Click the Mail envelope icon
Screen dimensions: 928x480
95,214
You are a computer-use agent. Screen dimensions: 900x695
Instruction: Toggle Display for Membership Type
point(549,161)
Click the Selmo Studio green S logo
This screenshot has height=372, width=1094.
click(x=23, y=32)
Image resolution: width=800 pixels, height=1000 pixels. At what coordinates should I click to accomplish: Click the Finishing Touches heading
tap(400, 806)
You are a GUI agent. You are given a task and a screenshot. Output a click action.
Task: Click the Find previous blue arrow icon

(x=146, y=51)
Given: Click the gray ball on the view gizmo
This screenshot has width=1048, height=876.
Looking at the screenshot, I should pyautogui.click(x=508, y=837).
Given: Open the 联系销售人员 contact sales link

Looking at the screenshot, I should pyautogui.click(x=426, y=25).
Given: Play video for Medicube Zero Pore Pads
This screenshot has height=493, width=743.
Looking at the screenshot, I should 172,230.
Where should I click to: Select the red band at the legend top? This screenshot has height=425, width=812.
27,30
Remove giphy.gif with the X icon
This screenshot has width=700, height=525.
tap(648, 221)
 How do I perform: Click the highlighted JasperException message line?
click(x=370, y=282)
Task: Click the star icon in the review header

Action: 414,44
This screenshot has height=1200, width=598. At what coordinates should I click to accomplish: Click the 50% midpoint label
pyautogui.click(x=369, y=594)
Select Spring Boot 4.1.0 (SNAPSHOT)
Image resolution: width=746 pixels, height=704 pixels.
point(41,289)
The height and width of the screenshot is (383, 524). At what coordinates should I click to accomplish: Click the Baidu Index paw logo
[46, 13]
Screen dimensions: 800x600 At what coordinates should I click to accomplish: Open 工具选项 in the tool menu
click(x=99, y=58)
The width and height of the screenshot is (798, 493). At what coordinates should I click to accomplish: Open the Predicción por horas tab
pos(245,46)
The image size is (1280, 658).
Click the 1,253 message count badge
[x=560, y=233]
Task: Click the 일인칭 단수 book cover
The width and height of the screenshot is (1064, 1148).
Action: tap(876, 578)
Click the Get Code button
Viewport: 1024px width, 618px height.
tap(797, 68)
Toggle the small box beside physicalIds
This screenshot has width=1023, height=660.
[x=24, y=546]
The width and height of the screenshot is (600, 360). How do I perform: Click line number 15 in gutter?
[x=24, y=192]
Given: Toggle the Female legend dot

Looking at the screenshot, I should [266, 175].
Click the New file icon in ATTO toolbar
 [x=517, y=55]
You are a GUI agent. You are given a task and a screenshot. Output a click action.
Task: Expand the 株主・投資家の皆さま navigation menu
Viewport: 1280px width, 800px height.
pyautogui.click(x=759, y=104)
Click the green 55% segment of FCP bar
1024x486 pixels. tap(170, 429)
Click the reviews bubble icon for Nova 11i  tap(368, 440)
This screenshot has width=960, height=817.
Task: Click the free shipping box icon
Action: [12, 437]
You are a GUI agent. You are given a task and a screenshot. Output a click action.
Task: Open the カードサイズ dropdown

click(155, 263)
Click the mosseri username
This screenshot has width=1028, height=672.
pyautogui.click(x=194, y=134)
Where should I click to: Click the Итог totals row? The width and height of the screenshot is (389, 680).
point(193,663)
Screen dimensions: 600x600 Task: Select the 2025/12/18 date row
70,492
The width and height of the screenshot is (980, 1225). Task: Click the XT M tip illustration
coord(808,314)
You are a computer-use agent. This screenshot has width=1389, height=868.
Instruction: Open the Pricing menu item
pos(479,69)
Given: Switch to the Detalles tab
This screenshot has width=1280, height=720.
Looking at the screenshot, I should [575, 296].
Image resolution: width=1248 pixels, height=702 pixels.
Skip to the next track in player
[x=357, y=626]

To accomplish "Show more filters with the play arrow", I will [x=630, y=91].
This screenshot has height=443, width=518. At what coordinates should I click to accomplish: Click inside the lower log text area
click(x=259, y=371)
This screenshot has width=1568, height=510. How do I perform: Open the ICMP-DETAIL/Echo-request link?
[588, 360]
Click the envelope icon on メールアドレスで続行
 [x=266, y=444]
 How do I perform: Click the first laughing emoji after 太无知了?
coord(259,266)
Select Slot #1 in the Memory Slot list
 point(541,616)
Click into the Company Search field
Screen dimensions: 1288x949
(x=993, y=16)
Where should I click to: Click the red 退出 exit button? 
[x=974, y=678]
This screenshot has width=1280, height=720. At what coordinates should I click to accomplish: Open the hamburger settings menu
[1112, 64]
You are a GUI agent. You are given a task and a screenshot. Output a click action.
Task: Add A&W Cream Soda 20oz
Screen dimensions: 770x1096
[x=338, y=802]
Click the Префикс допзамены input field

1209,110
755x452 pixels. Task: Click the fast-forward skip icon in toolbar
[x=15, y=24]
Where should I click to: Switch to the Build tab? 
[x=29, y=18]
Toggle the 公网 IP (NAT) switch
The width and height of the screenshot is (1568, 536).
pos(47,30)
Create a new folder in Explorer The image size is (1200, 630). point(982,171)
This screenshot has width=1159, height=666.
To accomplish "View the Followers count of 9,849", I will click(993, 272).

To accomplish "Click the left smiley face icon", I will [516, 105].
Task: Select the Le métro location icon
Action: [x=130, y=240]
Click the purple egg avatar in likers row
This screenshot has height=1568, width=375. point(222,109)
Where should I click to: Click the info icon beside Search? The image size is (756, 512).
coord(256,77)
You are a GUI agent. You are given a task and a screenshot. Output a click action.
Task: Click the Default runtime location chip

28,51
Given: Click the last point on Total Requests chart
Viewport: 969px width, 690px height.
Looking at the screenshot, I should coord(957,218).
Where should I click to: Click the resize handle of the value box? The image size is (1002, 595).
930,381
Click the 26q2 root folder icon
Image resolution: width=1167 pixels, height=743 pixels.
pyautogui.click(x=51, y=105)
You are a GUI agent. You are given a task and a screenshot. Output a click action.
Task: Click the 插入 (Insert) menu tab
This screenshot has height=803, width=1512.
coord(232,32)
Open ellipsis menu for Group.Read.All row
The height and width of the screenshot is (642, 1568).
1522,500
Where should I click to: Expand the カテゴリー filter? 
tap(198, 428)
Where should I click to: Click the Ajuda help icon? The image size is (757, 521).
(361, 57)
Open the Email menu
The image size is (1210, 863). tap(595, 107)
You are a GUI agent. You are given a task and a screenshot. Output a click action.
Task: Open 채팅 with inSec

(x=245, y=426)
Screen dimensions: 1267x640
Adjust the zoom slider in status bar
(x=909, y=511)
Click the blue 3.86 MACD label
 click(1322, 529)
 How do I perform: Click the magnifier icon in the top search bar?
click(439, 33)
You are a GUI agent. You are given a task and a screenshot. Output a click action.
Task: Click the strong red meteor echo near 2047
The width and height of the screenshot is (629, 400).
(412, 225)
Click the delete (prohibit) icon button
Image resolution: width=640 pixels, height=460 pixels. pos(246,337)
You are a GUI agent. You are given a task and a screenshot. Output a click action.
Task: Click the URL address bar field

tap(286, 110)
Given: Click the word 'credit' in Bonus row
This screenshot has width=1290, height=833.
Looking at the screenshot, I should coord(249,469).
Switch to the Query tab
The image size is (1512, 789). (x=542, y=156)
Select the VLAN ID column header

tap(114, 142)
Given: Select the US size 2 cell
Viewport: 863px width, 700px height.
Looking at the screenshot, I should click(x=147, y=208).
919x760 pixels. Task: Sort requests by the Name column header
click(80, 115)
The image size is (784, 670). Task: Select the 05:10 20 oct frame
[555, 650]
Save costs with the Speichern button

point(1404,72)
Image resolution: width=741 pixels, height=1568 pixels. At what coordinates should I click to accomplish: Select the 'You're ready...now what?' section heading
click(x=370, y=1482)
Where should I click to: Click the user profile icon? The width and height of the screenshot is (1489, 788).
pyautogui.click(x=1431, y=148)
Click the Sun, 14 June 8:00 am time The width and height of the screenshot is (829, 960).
===============
PROBLEM TO WORK ON: All the records above need to be set down again exactly as they were given.

TASK OUTPUT:
Click the Mail envelope icon
Screen dimensions: 928x480
95,214
You are a computer-use agent. Screen dimensions: 900x695
Instruction: Toggle Display for Membership Type
point(549,161)
Click the Selmo Studio green S logo
This screenshot has height=372, width=1094.
click(x=23, y=32)
Image resolution: width=800 pixels, height=1000 pixels. At what coordinates should I click to accomplish: Click the Finishing Touches heading
tap(400, 806)
You are a GUI agent. You are given a task and a screenshot. Output a click action.
Task: Click the Find previous blue arrow icon

(x=146, y=51)
Given: Click the gray ball on the view gizmo
This screenshot has width=1048, height=876.
Looking at the screenshot, I should pyautogui.click(x=508, y=837).
Given: Open the 联系销售人员 contact sales link

Looking at the screenshot, I should pyautogui.click(x=426, y=25).
Given: Play video for Medicube Zero Pore Pads
This screenshot has height=493, width=743.
Looking at the screenshot, I should 172,230.
Where should I click to: Select the red band at the legend top? This screenshot has height=425, width=812.
27,30
Remove giphy.gif with the X icon
This screenshot has width=700, height=525.
tap(648, 221)
 How do I perform: Click the highlighted JasperException message line?
click(x=370, y=282)
Task: Click the star icon in the review header

Action: 414,44
This screenshot has height=1200, width=598. At what coordinates should I click to accomplish: Click the 50% midpoint label
pyautogui.click(x=369, y=594)
Select Spring Boot 4.1.0 (SNAPSHOT)
Image resolution: width=746 pixels, height=704 pixels.
point(41,289)
The height and width of the screenshot is (383, 524). At what coordinates should I click to accomplish: Click the Baidu Index paw logo
[46, 13]
Screen dimensions: 800x600 At what coordinates should I click to accomplish: Open 工具选项 in the tool menu
click(x=99, y=58)
The width and height of the screenshot is (798, 493). At what coordinates should I click to accomplish: Open the Predicción por horas tab
pos(245,46)
The image size is (1280, 658).
Click the 1,253 message count badge
[x=560, y=233]
Task: Click the 일인칭 단수 book cover
The width and height of the screenshot is (1064, 1148).
Action: tap(876, 578)
Click the Get Code button
Viewport: 1024px width, 618px height.
tap(797, 68)
Toggle the small box beside physicalIds
This screenshot has width=1023, height=660.
[x=24, y=546]
The width and height of the screenshot is (600, 360). How do I perform: Click line number 15 in gutter?
[x=24, y=192]
Given: Toggle the Female legend dot

Looking at the screenshot, I should [266, 175].
Click the New file icon in ATTO toolbar
 [x=517, y=55]
You are a GUI agent. You are given a task and a screenshot. Output a click action.
Task: Expand the 株主・投資家の皆さま navigation menu
Viewport: 1280px width, 800px height.
pyautogui.click(x=759, y=104)
Click the green 55% segment of FCP bar
1024x486 pixels. tap(170, 429)
Click the reviews bubble icon for Nova 11i  tap(368, 440)
This screenshot has width=960, height=817.
Task: Click the free shipping box icon
Action: [12, 437]
You are a GUI agent. You are given a task and a screenshot. Output a click action.
Task: Open the カードサイズ dropdown

click(155, 263)
Click the mosseri username
This screenshot has width=1028, height=672.
pyautogui.click(x=194, y=134)
Where should I click to: Click the Итог totals row? The width and height of the screenshot is (389, 680).
point(193,663)
Screen dimensions: 600x600 Task: Select the 2025/12/18 date row
70,492
The width and height of the screenshot is (980, 1225). Task: Click the XT M tip illustration
coord(808,314)
You are a computer-use agent. This screenshot has width=1389, height=868.
Instruction: Open the Pricing menu item
pos(479,69)
Given: Switch to the Detalles tab
This screenshot has width=1280, height=720.
Looking at the screenshot, I should [575, 296].
Image resolution: width=1248 pixels, height=702 pixels.
Skip to the next track in player
[x=357, y=626]

To accomplish "Show more filters with the play arrow", I will [x=630, y=91].
This screenshot has height=443, width=518. At what coordinates should I click to accomplish: Click inside the lower log text area
click(x=259, y=371)
This screenshot has width=1568, height=510. How do I perform: Open the ICMP-DETAIL/Echo-request link?
[588, 360]
Click the envelope icon on メールアドレスで続行
 [x=266, y=444]
 How do I perform: Click the first laughing emoji after 太无知了?
coord(259,266)
Select Slot #1 in the Memory Slot list
 point(541,616)
Click into the Company Search field
Screen dimensions: 1288x949
(x=993, y=16)
Where should I click to: Click the red 退出 exit button? 
[x=974, y=678]
This screenshot has width=1280, height=720. At what coordinates should I click to accomplish: Open the hamburger settings menu
[1112, 64]
You are a GUI agent. You are given a task and a screenshot. Output a click action.
Task: Add A&W Cream Soda 20oz
Screen dimensions: 770x1096
[x=338, y=802]
Click the Префикс допзамены input field

1209,110
755x452 pixels. Task: Click the fast-forward skip icon in toolbar
[x=15, y=24]
Where should I click to: Switch to the Build tab? 
[x=29, y=18]
Toggle the 公网 IP (NAT) switch
The width and height of the screenshot is (1568, 536).
pos(47,30)
Create a new folder in Explorer The image size is (1200, 630). point(982,171)
This screenshot has width=1159, height=666.
To accomplish "View the Followers count of 9,849", I will click(993, 272).

To accomplish "Click the left smiley face icon", I will [516, 105].
Task: Select the Le métro location icon
Action: [x=130, y=240]
Click the purple egg avatar in likers row
This screenshot has height=1568, width=375. point(222,109)
Where should I click to: Click the info icon beside Search? The image size is (756, 512).
coord(256,77)
You are a GUI agent. You are given a task and a screenshot. Output a click action.
Task: Click the Default runtime location chip

28,51
Given: Click the last point on Total Requests chart
Viewport: 969px width, 690px height.
Looking at the screenshot, I should coord(957,218).
Where should I click to: Click the resize handle of the value box? The image size is (1002, 595).
930,381
Click the 26q2 root folder icon
Image resolution: width=1167 pixels, height=743 pixels.
pyautogui.click(x=51, y=105)
You are a GUI agent. You are given a task and a screenshot. Output a click action.
Task: Click the 插入 (Insert) menu tab
This screenshot has height=803, width=1512.
coord(232,32)
Open ellipsis menu for Group.Read.All row
The height and width of the screenshot is (642, 1568).
1522,500
Where should I click to: Expand the カテゴリー filter? 
tap(198, 428)
Where should I click to: Click the Ajuda help icon? The image size is (757, 521).
(361, 57)
Open the Email menu
The image size is (1210, 863). tap(595, 107)
You are a GUI agent. You are given a task and a screenshot. Output a click action.
Task: Open 채팅 with inSec

(x=245, y=426)
Screen dimensions: 1267x640
Adjust the zoom slider in status bar
(x=909, y=511)
Click the blue 3.86 MACD label
 click(1322, 529)
 How do I perform: Click the magnifier icon in the top search bar?
click(439, 33)
You are a GUI agent. You are given a task and a screenshot. Output a click action.
Task: Click the strong red meteor echo near 2047
The width and height of the screenshot is (629, 400).
(412, 225)
Click the delete (prohibit) icon button
Image resolution: width=640 pixels, height=460 pixels. pos(246,337)
You are a GUI agent. You are given a task and a screenshot. Output a click action.
Task: Click the URL address bar field

tap(286, 110)
Given: Click the word 'credit' in Bonus row
This screenshot has width=1290, height=833.
Looking at the screenshot, I should coord(249,469).
Switch to the Query tab
The image size is (1512, 789). (x=542, y=156)
Select the VLAN ID column header

tap(114, 142)
Given: Select the US size 2 cell
Viewport: 863px width, 700px height.
Looking at the screenshot, I should click(x=147, y=208).
919x760 pixels. Task: Sort requests by the Name column header
click(80, 115)
The image size is (784, 670). Task: Select the 05:10 20 oct frame
[555, 650]
Save costs with the Speichern button

point(1404,72)
Image resolution: width=741 pixels, height=1568 pixels. At what coordinates should I click to accomplish: Select the 'You're ready...now what?' section heading
click(x=370, y=1482)
Where should I click to: Click the user profile icon? The width and height of the screenshot is (1489, 788).
pyautogui.click(x=1431, y=148)
Click the Sun, 14 June 8:00 am time The width and height of the screenshot is (829, 960).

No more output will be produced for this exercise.